At once beautiful and terrifying, Still Alice is a moving and vivid depiction of life with early-onset Alzheimer’s disease that is as compelling as A Beautiful Mind and as unforgettable as Ordinary People.
—a compilation of the synopsis from the book jacket of Still Alice and of amazon.com
I didn’t review this book immediately after reading it. I was just so overcome with its content, and the fact that I was at that time witnessing the demise of my aunt to Alzheimer’s. This made it imminently challenging for me to approach this review. However, it’s been a year now and my aunt has since died. In some ways she died twice, first she seemed to die mentally, no longer able to connect with me verbally or visually—looking through me and no longer at me; and then, almost a year and a half later, she died physically—that day was noted on her death certificate.
I read Lisa Genova’s book, Still Alice, while observing my aunt’s first death. The read was resonant in many ways, but mostly in that it validated my feelings of loss and the fear of abandoning a life’s trajectory, hers and mine, to honor the present.

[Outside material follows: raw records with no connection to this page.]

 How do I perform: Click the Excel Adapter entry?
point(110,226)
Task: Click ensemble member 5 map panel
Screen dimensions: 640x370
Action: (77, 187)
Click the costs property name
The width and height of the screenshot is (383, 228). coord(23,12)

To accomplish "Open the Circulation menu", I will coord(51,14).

So, you could say I loved the book, and my crocodile tear stains on its pages were a testament to that love. The conflict between the characters was real, their dialog and emotions were real; in fact, the only thing to take me from the reality of Still Alice, was socio-economics. By using scene and setting, author, Lisa Genova placed Alice and her almost idyllic family in the socio-economic minority—a minority with adequate financial means to deal with this devastating disease. While raising Alzheimer’s awareness, Still Alice, unintentionally raised the fact that there are gaping social inequities in how we care for Alzheimer’s patients.
In the end, Alice, although I love the romanticism and emotion surrounding her, was not indicative of the many that suffer from being priced out of care.

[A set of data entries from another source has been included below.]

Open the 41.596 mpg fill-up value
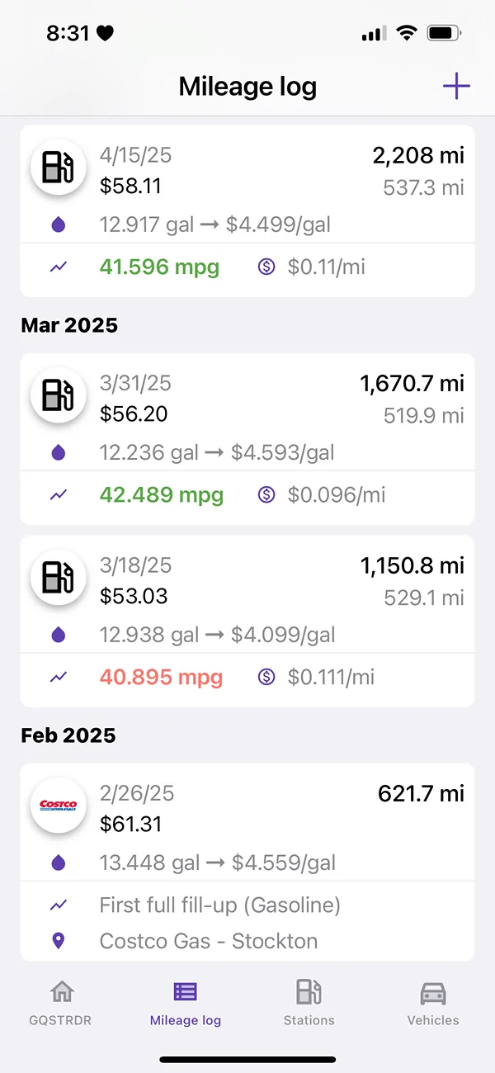This screenshot has width=495, height=1073. pyautogui.click(x=159, y=267)
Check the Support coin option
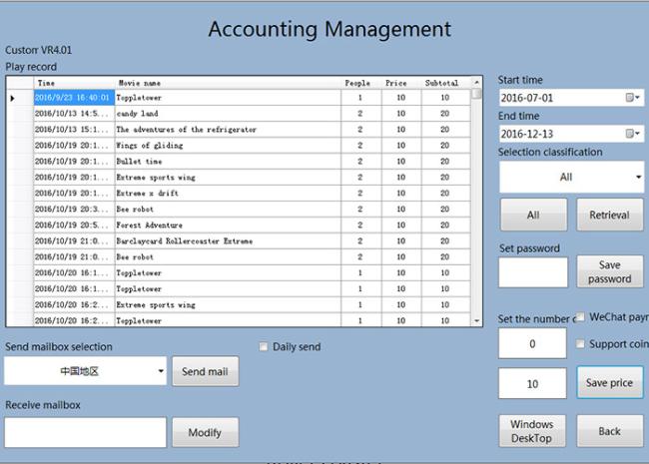The width and height of the screenshot is (649, 464). [x=581, y=344]
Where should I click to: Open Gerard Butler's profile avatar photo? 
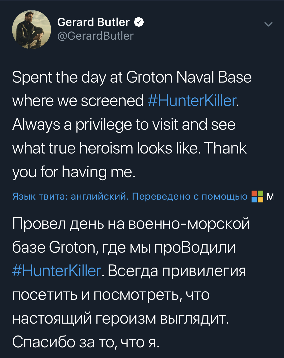[32, 30]
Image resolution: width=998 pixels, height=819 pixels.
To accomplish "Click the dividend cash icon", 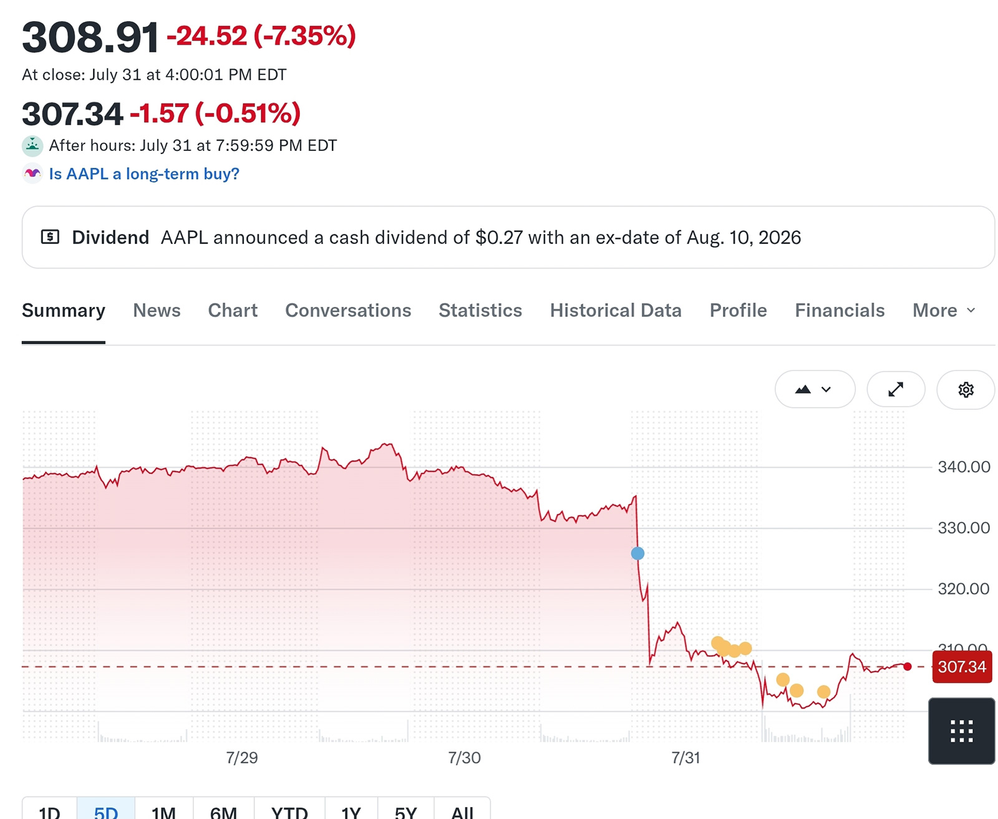I will pyautogui.click(x=50, y=237).
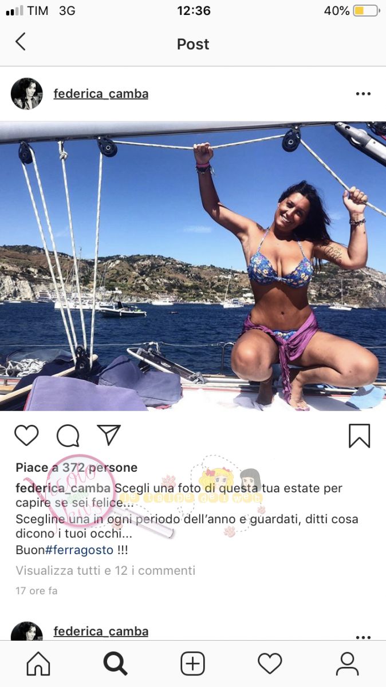Go to Home tab

(38, 664)
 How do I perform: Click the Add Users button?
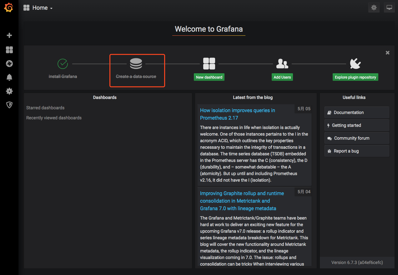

Genova closes the story with Alice’s youngest daughter, Lydia, stepping into the role of caregiver. The book implies that Lydia, an actress, will pursue her career in New York where her father has relocated. Still Alice ends on this note, but all of us who have been through relocating a loved one with Alzheimer’s knows Alice’s husband and daughter will soon need help, especially seeing that both of them will be working. The 2015 Alzheimer’s Disease Facts and Figures report revealed that in 2014, eighteen billion hours of unpaid care was given to patients by family members, the cost of which is almost impossible to gauge. In the interim between the diagnosis and 24/7 care, families depend on friends, neighbors, and in home help who must be paid out-of-pocket, such as housekeepers or “babysitters.” Families that can’t afford this are obviously at a loss.

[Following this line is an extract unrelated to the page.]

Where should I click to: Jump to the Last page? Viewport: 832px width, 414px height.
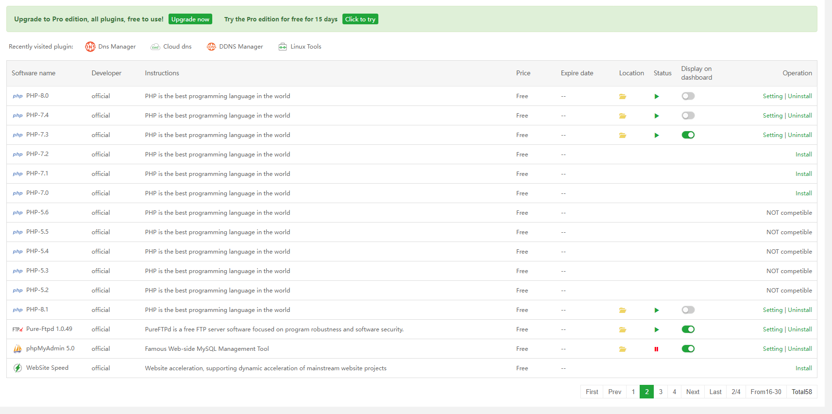point(715,392)
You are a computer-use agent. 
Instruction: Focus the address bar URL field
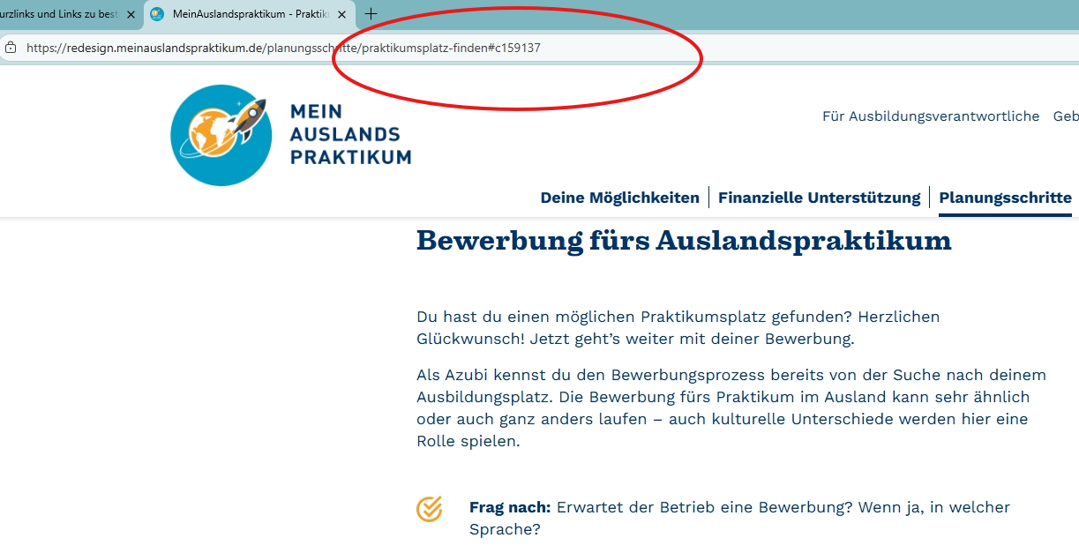pos(282,48)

In a year, give or take, when Alice’s daughter gets an acting role, she and her father will have to devise a contingency plan for Alice’s care. I know this is less than romantic when compared to Genova’s masterfully written scenes that capture the emotional genesis of this family’s shift from enjoying Alice as the healthy matriarch with squabbling adult offspring, to the necessitation of getting real—real fast. Perhaps though, the pragmatics surrounding Alzheimer’s is another book.
Instead, Still Alice commiserates with the human condition in a similar way to what community does. After Alice’s diagnosis and when she’s still highly functioning, she builds community through both in-person and online connections with other early-onset patients. Connections and the notion of relying on community are an overarching theme of the book, beginning with Alice’s connection to academia, and then the conflicted connectedness of her family, then the community connection built between fellow patients, and finally the most important connection being the communion between Alice and her daughter when the disease puts past offenses properly in perspective. This is why I not only recommend you read the book, but use it to connect with a loved one.
As is usually the case, you should read the book first—the audio version is available and narrated by the author—then if you feel inclined, view the movie. In the movie, actor Julianne Moore who plays Alice, is especially convincing, but the whole cast is stellar despite the impetus for some of their interactions getting lost through the medium. That is, the movie simply doesn’t allow each of the relationship backstories to adequately unfold and with that a lot of the experience of how the disease affects Alice’s psyche is lost.